Phantom reads: The phantom read phenomenon occurs when:
Your application executes a query that reads a set of rows based on some search criterion.
Another application inserts new data or updates existing data that would satisfy your application's query.
Your application repeats the query from the first step (within the same unit of work). Now some additional rows are returned as part of the result set that were not returned when the query was initially executed in the first step.

Isolation levels


DB2 Universal Database provides different levels of protection to isolate the data from each of the database applications while it is being accessed. These levels of protection are known as isolation levels, or locking strategies. Choosing an appropriate isolation level ensures data integrity and also avoids unnecessary locking. The isolation levels supported by DB2 are listed below, ordered in terms of concurrency, starting with the maximum:

Uncommitted Read: The Uncommitted Read (UR) isolation level, also known as "dirty read," is the lowest level of isolation supported by DB2. It can be used to access uncommitted data changes of other applications. For example, an application using the Uncommitted Read isolation level will return all of the matching rows for the query, even if that data is in the process of being modified and may not be committed to the database. You need to be aware that if you are using Uncommitted Read, two identical queries may get different results, even if they are issued within a unit of work, since other concurrent applications can change or modify those rows that the first query retrieves.

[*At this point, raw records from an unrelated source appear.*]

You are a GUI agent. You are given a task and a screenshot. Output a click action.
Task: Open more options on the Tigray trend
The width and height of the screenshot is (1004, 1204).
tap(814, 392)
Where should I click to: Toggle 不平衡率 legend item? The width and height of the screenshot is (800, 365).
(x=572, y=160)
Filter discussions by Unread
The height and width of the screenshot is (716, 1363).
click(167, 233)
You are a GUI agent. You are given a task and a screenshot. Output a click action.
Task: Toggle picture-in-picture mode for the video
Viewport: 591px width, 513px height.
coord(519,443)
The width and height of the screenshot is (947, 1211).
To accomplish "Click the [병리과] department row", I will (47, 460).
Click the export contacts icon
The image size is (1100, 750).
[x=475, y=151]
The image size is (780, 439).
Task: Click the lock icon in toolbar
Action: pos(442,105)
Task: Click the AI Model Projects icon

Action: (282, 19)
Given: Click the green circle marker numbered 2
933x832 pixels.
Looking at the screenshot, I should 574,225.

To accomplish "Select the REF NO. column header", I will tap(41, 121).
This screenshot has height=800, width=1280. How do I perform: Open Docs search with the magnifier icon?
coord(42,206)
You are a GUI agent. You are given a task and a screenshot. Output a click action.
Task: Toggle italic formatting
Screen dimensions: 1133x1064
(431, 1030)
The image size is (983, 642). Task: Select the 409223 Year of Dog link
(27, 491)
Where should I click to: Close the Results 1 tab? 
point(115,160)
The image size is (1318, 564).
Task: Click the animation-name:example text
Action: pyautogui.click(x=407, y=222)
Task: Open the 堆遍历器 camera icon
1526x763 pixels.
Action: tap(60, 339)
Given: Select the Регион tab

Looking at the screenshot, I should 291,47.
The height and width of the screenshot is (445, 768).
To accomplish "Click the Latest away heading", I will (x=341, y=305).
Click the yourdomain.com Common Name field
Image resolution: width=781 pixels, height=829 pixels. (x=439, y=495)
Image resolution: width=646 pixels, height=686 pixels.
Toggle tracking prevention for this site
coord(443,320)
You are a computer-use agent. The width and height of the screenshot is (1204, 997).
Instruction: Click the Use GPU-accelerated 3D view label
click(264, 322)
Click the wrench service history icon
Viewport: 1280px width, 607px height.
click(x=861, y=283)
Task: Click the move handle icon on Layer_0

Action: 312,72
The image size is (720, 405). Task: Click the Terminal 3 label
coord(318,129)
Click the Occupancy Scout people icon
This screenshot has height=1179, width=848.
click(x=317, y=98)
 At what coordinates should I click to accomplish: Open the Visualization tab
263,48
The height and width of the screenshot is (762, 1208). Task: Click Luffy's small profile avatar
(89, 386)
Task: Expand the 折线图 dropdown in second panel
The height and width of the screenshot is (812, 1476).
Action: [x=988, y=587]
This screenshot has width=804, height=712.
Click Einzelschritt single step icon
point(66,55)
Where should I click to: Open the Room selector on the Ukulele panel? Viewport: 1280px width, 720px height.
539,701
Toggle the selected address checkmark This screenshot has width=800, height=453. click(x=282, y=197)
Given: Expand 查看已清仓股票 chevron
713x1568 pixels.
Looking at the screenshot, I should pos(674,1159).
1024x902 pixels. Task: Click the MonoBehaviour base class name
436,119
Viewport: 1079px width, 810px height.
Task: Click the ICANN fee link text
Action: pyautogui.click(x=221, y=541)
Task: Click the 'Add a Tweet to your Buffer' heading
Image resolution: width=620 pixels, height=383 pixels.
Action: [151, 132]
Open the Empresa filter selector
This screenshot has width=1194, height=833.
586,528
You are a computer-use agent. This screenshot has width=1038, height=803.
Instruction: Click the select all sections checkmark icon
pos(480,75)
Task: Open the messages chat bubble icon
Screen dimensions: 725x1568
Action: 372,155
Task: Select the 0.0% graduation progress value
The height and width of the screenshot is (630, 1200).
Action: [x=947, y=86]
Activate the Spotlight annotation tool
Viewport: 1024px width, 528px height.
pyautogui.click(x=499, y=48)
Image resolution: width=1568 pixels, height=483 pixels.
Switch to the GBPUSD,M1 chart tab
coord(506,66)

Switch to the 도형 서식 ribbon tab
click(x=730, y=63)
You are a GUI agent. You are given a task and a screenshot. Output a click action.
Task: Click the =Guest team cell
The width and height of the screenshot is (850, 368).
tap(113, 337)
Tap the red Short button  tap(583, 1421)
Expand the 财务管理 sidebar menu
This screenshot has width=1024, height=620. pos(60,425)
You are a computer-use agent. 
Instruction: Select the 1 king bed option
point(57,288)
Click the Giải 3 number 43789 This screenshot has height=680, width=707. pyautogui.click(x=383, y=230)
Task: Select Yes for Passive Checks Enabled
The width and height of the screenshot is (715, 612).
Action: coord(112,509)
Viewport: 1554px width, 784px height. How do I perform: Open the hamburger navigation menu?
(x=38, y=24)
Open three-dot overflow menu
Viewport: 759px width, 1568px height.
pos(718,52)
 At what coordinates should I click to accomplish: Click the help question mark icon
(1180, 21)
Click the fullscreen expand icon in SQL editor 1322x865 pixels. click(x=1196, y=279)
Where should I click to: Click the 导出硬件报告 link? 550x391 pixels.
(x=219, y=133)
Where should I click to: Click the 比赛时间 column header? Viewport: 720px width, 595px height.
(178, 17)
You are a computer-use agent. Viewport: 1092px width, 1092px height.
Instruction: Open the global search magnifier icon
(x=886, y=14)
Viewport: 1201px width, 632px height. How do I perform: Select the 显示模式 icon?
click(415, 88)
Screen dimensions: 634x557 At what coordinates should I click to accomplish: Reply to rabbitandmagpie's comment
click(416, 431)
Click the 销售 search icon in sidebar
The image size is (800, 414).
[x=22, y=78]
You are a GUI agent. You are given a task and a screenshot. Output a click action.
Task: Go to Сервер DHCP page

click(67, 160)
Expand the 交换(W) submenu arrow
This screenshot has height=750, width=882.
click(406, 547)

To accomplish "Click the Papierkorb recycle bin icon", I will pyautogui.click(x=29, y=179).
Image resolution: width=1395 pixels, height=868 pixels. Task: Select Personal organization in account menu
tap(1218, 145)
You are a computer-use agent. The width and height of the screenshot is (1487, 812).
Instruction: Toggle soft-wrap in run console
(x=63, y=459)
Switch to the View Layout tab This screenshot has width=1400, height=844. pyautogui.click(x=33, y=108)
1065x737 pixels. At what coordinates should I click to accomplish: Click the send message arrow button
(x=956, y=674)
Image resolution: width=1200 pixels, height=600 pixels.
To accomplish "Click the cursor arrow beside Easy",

Uncommitted Read transactions will hold very few locks. Thus they are not likely to wait for other transactions to release locks. If you are accessing read-only tables or it is acceptable for the application to retrieve uncommitted data updated by another application, use this isolation level, because it is most preferable in terms of performance.

Cursor Stability: The Cursor Stability (CS) isolation level is the default isolation level and locks any row on which the cursor is positioned during a unit of work. The lock on the row is held until the next row is fetched or the unit of work is terminated. If a row has been updated, the lock is held until the unit of work is terminated. A unit of work is terminated when either a COMMIT or ROLLBACK statement is executed.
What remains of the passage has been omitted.